Sevdiklerimi yarınım gibi sevmek, bir emekle, bir sabırla olur. Her gün aynı sıcaklıkla karşılamak, aynı şefkatle sarılmak, aynı nezaketle konuşmak... Bunlar kolay değildir. Ama sevgi, zaten kolay olanın değil, değerli olanın adıdır. Yarın için bugünden çalışırız. Sevdiklerimiz için de bugünden kıymet biliriz.

İnsanı yaşatan şey hayalleri, hedefleri ve umutlarıdır.İnsan, yarınıyla var olur. Yani yarınıdır. Sevdiği insanlar da onun hayatını anlamlı kılan yarın parçalarıdır. Onlarsız bir gelecek hayali, kuru bir takvim yaprağından farksız olur. O yüzden birine "seni seviyorum" demek aslında "geleceğimde sen varsın" demektir.

Ne yazık ki çoğumuz sevdiklerimizi ancak kaybettiğimizde anlıyoruz. Yarın gelmeyince, bugün ne kadar kıymetliymiş fark ediyoruz. Ama geç kalmamak bizim elimizde. "Sevdiklerimi yarınım gibi severim" diyebilen bir insan, yarına vicdanı rahat uyanır.

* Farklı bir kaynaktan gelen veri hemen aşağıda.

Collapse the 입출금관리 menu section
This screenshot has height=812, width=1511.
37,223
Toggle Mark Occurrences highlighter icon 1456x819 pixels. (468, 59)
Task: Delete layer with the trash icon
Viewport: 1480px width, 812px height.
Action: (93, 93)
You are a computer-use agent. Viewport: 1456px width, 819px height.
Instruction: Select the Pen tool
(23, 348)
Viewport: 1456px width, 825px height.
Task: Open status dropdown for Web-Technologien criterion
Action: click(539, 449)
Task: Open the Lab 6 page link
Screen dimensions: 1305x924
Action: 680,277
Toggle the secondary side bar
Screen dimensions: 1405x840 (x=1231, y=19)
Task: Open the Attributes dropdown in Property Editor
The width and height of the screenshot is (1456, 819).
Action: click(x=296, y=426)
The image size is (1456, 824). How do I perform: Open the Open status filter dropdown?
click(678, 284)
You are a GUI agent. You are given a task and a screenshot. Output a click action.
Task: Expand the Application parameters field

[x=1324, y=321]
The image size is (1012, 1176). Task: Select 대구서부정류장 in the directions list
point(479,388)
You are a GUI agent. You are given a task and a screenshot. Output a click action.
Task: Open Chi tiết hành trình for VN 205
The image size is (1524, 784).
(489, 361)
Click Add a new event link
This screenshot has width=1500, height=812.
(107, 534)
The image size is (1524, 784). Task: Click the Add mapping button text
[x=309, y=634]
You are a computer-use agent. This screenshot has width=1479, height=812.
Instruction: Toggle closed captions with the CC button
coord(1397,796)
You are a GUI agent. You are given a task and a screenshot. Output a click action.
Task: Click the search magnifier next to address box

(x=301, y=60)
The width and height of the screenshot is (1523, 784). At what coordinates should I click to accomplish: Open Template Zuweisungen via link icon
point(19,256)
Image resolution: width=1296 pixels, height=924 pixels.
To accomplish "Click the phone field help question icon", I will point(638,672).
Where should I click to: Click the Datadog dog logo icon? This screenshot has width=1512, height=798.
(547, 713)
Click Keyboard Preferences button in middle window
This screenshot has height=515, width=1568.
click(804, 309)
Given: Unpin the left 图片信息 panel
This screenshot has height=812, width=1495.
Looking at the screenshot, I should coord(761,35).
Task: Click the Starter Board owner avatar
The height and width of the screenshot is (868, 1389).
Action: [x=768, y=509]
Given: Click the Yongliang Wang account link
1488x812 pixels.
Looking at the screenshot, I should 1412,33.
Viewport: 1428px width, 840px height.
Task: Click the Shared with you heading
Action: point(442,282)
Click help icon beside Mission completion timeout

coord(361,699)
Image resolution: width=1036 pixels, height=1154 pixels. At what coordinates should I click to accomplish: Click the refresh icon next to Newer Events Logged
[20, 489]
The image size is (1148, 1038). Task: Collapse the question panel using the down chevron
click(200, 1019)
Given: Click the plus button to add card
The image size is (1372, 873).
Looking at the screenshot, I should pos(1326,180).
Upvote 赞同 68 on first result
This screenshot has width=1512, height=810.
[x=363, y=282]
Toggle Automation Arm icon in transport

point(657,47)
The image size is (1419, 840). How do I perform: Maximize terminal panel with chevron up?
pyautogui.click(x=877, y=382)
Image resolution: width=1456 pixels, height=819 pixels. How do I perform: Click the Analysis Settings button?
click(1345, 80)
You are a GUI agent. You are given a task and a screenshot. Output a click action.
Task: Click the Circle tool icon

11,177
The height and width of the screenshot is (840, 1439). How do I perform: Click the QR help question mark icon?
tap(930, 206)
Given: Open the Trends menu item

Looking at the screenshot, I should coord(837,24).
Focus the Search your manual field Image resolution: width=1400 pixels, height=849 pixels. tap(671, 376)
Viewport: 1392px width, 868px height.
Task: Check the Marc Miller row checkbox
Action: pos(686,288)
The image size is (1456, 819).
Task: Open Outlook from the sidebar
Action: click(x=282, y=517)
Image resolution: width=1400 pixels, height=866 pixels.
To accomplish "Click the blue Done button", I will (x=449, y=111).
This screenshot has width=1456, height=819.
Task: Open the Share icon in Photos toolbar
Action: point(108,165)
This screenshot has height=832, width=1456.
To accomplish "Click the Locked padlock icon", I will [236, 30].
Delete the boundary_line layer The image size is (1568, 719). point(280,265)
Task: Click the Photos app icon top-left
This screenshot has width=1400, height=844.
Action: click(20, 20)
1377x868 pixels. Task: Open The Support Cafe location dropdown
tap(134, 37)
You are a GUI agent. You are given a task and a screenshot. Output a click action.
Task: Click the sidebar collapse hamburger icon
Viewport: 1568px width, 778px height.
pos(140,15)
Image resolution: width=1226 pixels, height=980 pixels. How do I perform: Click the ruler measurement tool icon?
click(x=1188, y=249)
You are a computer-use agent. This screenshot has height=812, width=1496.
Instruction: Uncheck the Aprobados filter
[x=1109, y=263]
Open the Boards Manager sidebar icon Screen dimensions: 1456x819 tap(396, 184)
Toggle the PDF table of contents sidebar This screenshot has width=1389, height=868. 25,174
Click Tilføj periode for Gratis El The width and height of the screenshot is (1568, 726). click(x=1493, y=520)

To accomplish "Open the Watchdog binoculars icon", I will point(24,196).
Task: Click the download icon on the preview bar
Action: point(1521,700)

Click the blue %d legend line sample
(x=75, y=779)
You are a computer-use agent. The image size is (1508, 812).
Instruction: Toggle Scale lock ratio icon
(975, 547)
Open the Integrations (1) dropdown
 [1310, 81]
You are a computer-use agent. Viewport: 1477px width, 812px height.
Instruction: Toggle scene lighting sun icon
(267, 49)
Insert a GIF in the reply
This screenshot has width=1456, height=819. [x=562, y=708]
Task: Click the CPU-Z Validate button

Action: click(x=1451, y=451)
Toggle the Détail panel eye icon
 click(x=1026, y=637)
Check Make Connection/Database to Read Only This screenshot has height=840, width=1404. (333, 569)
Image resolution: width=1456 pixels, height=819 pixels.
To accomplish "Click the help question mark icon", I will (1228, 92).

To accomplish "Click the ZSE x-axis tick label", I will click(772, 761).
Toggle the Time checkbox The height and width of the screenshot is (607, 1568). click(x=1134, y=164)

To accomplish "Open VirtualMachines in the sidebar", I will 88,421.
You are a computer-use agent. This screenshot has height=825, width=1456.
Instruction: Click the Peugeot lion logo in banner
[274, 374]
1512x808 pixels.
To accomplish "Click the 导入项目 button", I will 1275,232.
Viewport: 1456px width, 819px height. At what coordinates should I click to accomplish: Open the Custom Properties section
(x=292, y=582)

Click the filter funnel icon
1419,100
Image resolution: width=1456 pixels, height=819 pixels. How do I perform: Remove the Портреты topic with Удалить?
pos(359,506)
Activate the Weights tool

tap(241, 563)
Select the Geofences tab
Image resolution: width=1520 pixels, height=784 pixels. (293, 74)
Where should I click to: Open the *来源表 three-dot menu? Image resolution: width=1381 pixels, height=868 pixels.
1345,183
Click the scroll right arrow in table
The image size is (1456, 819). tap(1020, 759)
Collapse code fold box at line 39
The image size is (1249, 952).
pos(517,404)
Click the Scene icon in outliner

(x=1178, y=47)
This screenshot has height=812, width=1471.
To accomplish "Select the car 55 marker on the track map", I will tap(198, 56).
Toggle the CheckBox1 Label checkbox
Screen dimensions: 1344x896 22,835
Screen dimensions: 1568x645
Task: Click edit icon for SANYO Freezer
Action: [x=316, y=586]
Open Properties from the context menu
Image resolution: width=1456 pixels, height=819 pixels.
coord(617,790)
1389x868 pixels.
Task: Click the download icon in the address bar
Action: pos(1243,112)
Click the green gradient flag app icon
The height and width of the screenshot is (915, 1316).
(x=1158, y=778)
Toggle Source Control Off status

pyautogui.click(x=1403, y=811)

Sevgi, zamanı aşan bir bağdır. Yarınlarımız belirsiz ama sevdiklerimiz gerçektir. Onları bir gün değil, her gün; aceleyle değil, özenle; alışkanlıkla değil, bilinçle sevelim. Çünkü bir gün "keşke daha çok sevseydim" demek, en ağır pişmanlıklardan biridir.

Torunumun küçük elleriyle uzandığı o ilk anı unutamam. O küçücük ellerde öyle büyük bir bağ vardı ki… Sanki bana şunu diyordu:

"Sen benim geçmişimsin. Ama ben de senin yarınınım."

İşte o zaman anladım:

Sevdiklerimi yarınım gibi severim çünkü onlar benim ömrümün devamıdır.

Bir gün hepimiz susacağız. Bu sessizlikte en çok konuşacak şey, bugün gösterdiğimiz sevgiler olacak.

Hiçbir pişmanlık, vaktinde verilmiş bir sevginin üzerine gölge düşüremez.

Ben biliyorum ki;

Eğer bugün iki yavruma ve biricik torunuma sevgimi doyasıya verirsem, yarın içimde ne korku kalır, ne pişmanlık.

Sevdiklerimi yarınım gibi severim...
Çünkü onlar olmadan, yarın da ben eksik kalırım.